[24830] in bugtraq
secureinc.com Vulnerability
daemon@ATHENA.MIT.EDU (Jason Giglio)
Mon Mar 25 23:35:38 2002
Date: Sat, 23 Mar 2002 14:50:59 -0500
From: Jason Giglio <jgiglio@netmar.com>
To: bugtraq@securityfocus.com
Message-Id: <20020323145059.5c71d946.jgiglio@netmar.com>
Mime-Version: 1.0
Content-Type: text/plain; charset=US-ASCII
Content-Transfer-Encoding: 7bit
This is a minor vulnerability involving any e-commerce site that uses secure.secureinc.com as their credit card processing server.

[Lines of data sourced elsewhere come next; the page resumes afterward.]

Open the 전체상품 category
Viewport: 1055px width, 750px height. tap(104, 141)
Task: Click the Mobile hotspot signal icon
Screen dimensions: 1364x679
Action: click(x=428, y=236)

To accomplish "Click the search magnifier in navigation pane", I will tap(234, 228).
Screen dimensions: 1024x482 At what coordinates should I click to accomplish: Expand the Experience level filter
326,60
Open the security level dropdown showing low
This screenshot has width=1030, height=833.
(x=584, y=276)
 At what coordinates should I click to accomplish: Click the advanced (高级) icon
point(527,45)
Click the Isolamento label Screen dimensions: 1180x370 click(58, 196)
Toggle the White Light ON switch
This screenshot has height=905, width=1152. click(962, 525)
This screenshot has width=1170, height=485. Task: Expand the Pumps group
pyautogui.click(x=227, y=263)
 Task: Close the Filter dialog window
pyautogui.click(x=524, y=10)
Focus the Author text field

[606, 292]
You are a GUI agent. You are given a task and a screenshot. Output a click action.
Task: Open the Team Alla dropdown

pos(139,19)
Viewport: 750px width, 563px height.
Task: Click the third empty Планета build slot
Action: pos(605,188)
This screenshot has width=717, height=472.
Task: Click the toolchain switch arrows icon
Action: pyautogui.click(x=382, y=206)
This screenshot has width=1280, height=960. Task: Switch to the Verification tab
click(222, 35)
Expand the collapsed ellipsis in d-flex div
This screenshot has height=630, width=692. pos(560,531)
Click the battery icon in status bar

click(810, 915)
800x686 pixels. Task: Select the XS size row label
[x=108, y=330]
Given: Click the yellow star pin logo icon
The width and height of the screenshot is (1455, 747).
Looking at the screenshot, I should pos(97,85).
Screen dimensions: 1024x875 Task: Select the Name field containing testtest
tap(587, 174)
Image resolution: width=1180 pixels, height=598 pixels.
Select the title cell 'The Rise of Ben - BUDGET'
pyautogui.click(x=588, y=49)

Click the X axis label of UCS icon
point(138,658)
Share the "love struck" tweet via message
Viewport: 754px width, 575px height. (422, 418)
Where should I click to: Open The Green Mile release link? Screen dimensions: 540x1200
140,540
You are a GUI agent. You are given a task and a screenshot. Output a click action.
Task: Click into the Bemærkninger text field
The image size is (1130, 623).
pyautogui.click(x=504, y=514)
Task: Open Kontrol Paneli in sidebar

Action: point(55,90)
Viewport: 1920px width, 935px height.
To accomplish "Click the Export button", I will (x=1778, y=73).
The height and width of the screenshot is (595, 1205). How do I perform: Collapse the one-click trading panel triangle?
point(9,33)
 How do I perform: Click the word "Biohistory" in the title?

After order information is submitted, the server attempts to set a cookie that includes all form information, including billing and shipping name, address and phone number. Credit card information is not included. This information is stored in plaintext on the user's computer, without any notice, or way to opt out.
Vendor notification:
None- Vulnerability minor, and www.secureinc.com does not have any contact information on it, or anything much for that matter. I discovered this after placing an order with a company that uses secureinc.com as their credit card processor.
Workaround:
Reject this cookie from secure.secureinc.com, as it is not necessary for processing your orders.